So one of my good work friends and fellow bloggers, just had her offer accepted to buy a house yesterday. I am very proud and happy for her, but part of me feels a little jealous and green with envy. Another co-worker and I--whose age is a little closer to mine--were talking over our cubicle wall about the joyous news of our fellow, younger, co-worker and were asking ourselves what had we done wrong with ourselves that we were much older and still renting our abodes.
Well, I know my answer, two things: 1) Law School and 2) Wasband.
He had his own reasons why he hadn't yet bought a place, but we kind of kept on with this wallowing conversation and about how we felt we were missing things in our lives that our contemporaries had held for some time. My co-worker tried to compare me to a fine bottle of wine that is not yet "ready to be opened, still waiting." I, immediately told him that if I was wine, then I was the grapes that had just been stomped on.

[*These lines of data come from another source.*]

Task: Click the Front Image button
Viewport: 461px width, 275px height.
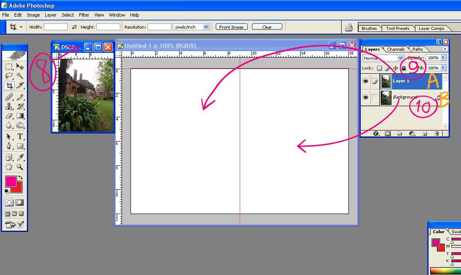Action: [231, 27]
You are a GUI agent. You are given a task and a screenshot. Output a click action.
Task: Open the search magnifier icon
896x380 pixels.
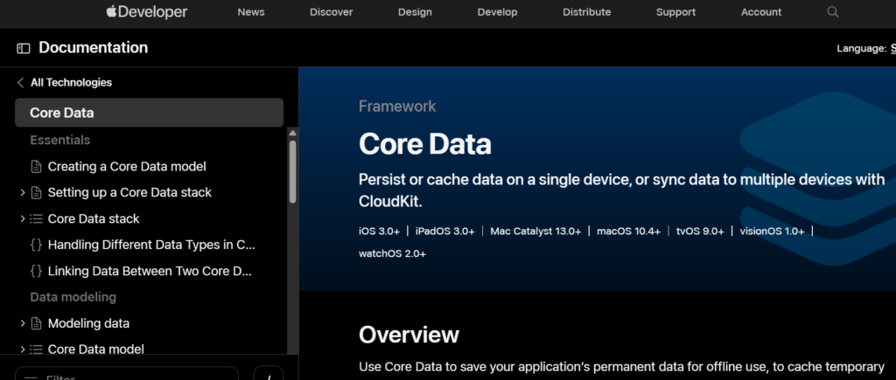point(832,12)
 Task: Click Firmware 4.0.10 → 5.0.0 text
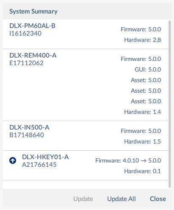(x=128, y=160)
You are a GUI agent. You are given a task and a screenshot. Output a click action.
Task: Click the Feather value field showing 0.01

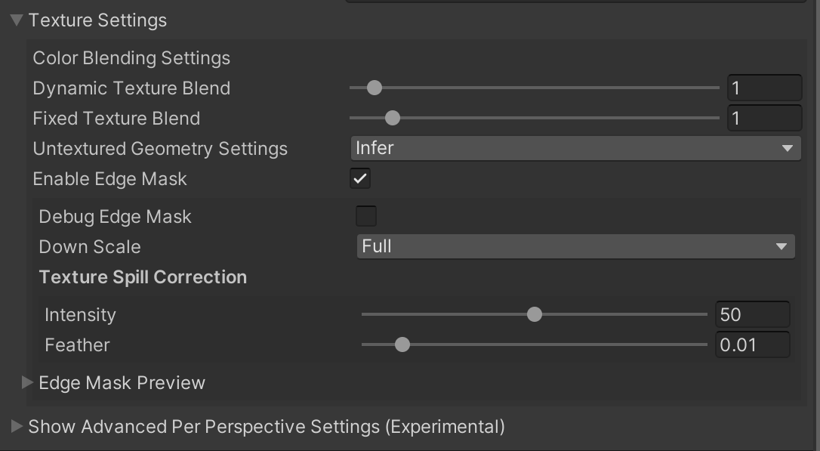click(751, 344)
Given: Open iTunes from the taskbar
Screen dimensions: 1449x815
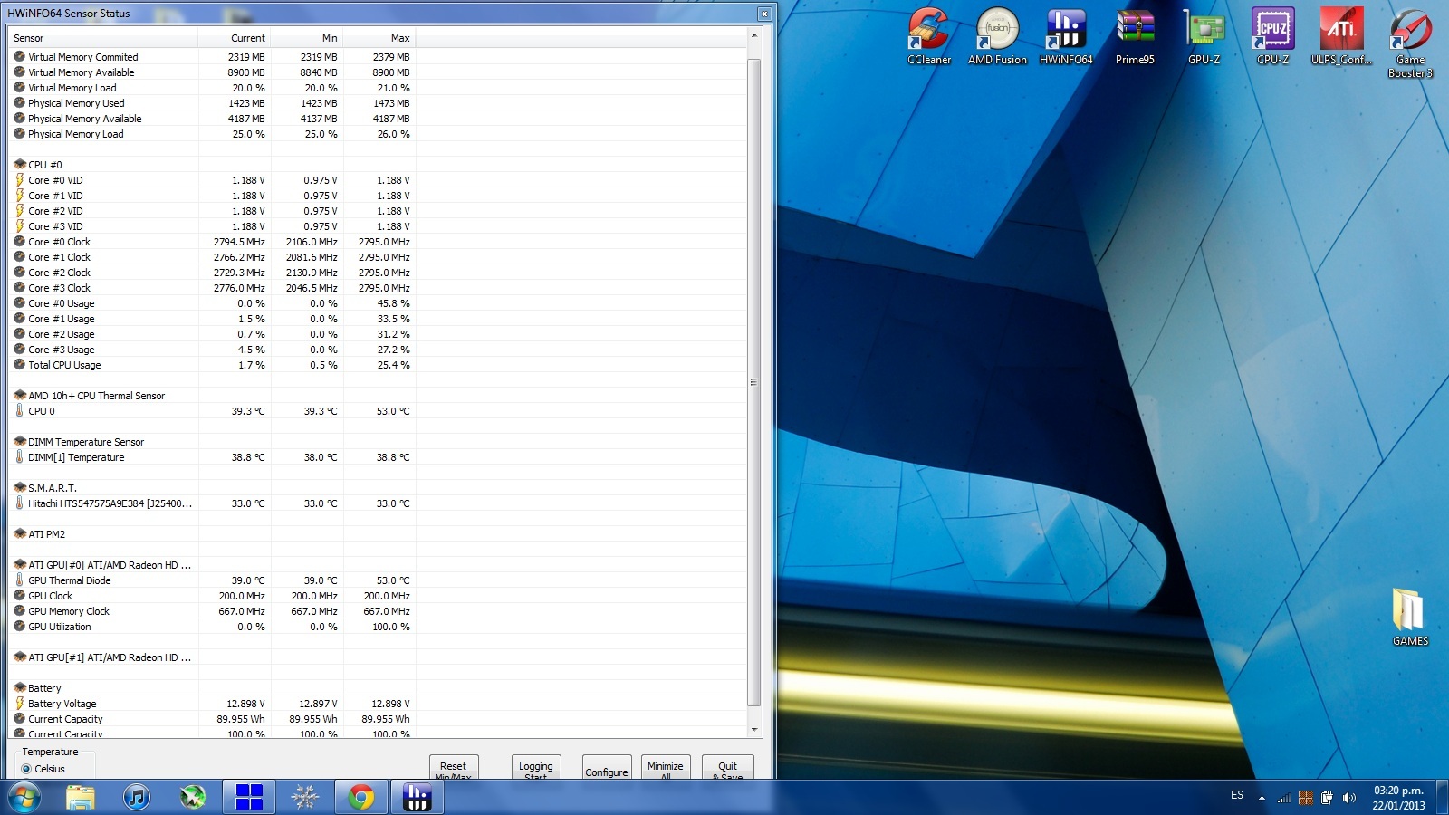Looking at the screenshot, I should 137,797.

After much more of this discussion, my little group and I decided that perhaps last year I was the grapes that were just stomped on and that now, maybe I was the grape juice that was inside the dark oak barrel, still simmering or whatever wine does, before its bottled.
The analogy seemed the best way to describe my currant situation, and I am not sure why. I know I am not at the point of being so recently "crushed", but I also know that I am not quite ready to be on the store shelf, the wine makers' bottling rack, ready for shipment, or on someone else's rack still awaiting perfection.
I also liked the idea of being locked away in a dark, wooden barrel, in a musty basement somewhere. Mostly because it felt very spunk ransom, edwardian, for me to be there, not quite gleaming in new found happiness. Not just yet.... Soon.